— START OF EXCERPT —
Grammar and Defining Scenarios

This section presents the proposed grammar and discusses how the grammar can be used to define physical scenarios.

Grammar for Angry Birds

The introduced grammar is used to describe objects, interactions, restrictions, and object layouts in a physical environment. The grammar consists of four components, namely, object grammar, interaction grammar, restriction grammar, and layout grammar. The first three grammar components are utilized to define physical scenarios, while the last grammar component is utilized in the generation process for defining the object layouts within the physical environment.

Object Grammar

The Object grammar component is used to define various types of objects that may exist in a physical environment. Each grammar term represents a class of objects that share similar properties, such as the ability to roll or slide. These terms are listed in Table 1. In Angry Birds, the objects include birds that the player shoots (a single type is used in this work, named redBird), pigs that the player has to destroy (two types with different sizes are used, named pigSmall and pigMedium), blocks with different shapes and sizes (including circle, circleSmall, squareHole, and triangleHole), and platform objects that can vary in size and rotation (mainly used as surfaces).
— END OF EXCERPT —
GOALS:
(a) In the Angry Birds grammar excerpt, which grammar component is used in the generation process to define object layouts?
(b) Reproduce the Angry Birds grammar excerpt from "The Object grammar" to "used as surfaces).".
(c) Carry on the Angry Birds grammar excerpt from the point where it ends.
— START OF PROVIDED DATA —
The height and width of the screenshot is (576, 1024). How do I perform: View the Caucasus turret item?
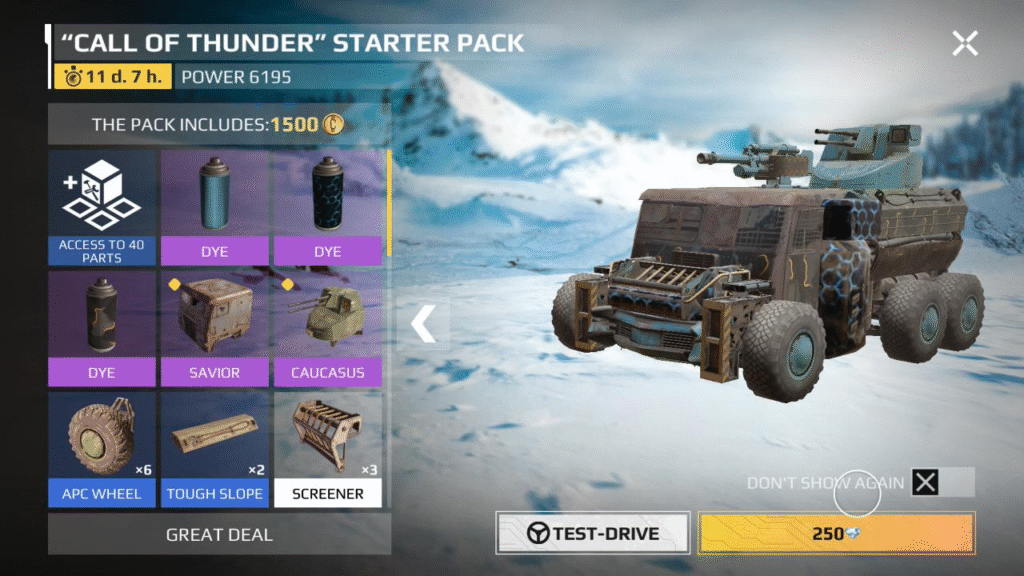(x=327, y=328)
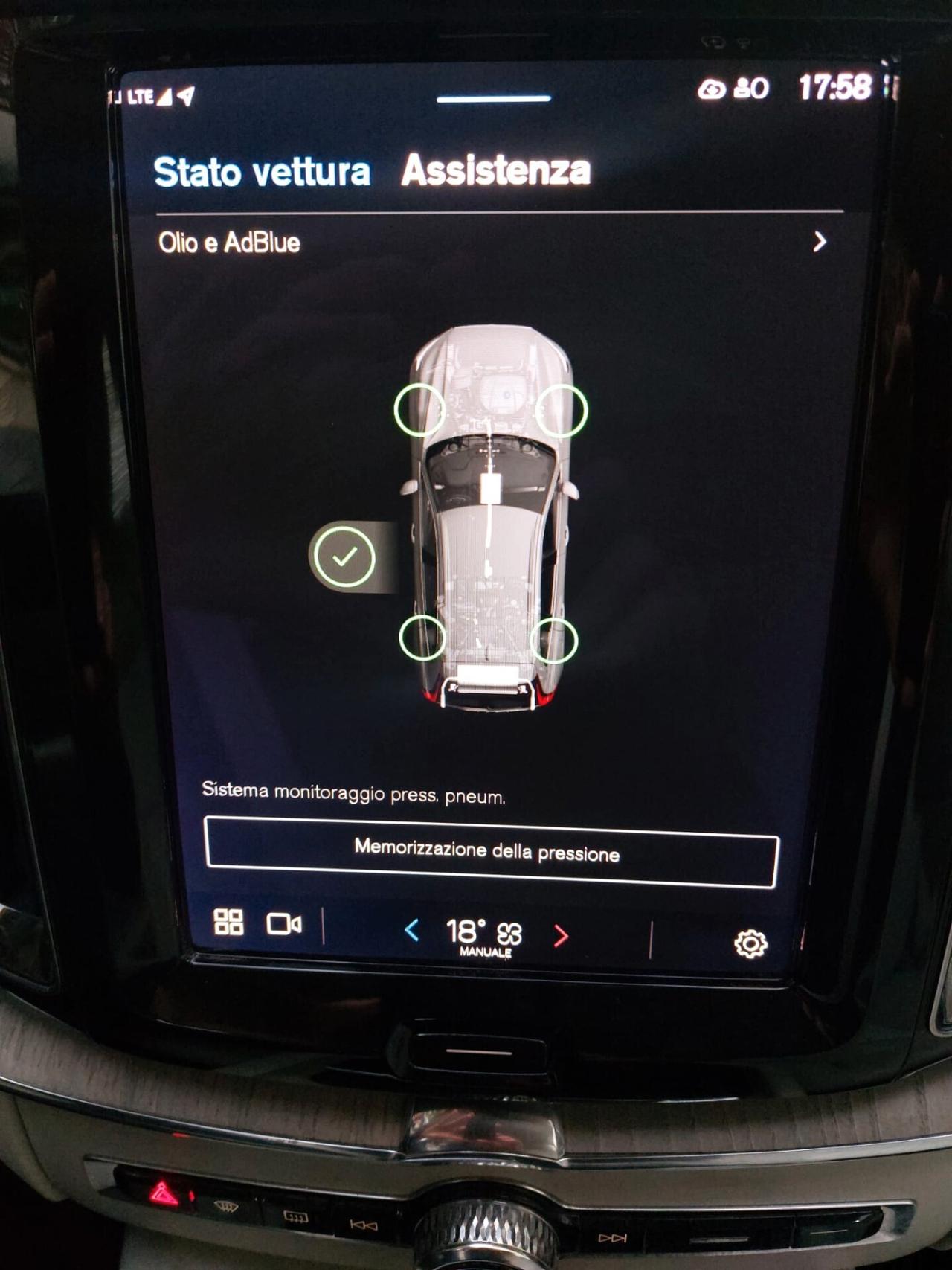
— END OF PROVIDED DATA —
ANSWERS TO THE EXERCISE:
(a) The layout grammar.

(b)
The Object grammar component is used to define various types of objects that may exist in a physical environment. Each grammar term represents a class of objects that share similar properties, such as the ability to roll or slide. These terms are listed in Table 1. In Angry Birds, the objects include birds that the player shoots (a single type is used in this work, named redBird), pigs that the player has to destroy (two types with different sizes are used, named pigSmall and pigMedium), blocks with different shapes and sizes (including circle, circleSmall, squareHole, and triangleHole), and platform objects that can vary in size and rotation (mainly used as surfaces).

(c)
Grammar Term	Game Objects Represented
bird	redBird
pig	pigSmall $\vee$ pigMedium
rollableBlock	circleSmall $\vee$ circle
fallableBlock	circleSmall $\vee$ circle $\vee$ squareHole $\vee$
	triangleHole
slidableBlock	squareHole $\vee$ triangleHole
horizontalSurface	flatPlatform
inclinedSurface	inclinedPlatform
surface	flatPlatform $\vee$ inclinedPlatform

Table 1: Object grammar.

Interaction Grammar

Interaction grammar defines fundamental physical interactions between objects. When defining the interaction terms, we take into account the impact of force and motion, drawing inspiration from experiments that were conducted to understand the physical reasoning capabilities of infants (Bliss and Ogborn 1994). Specifically, we focus on the fundamental physical interaction where one object applies a force on another object; in Angry Birds, which commonly occurs by one object hitting another object. We then analyze the consequent effects of the force, which can lead to the dynamics of the object being affected, causing it to roll, fall, slide, or bounce, or even making the object deform or get destroyed as seen in Angry Birds. The interaction grammar terms are listed in Table 2.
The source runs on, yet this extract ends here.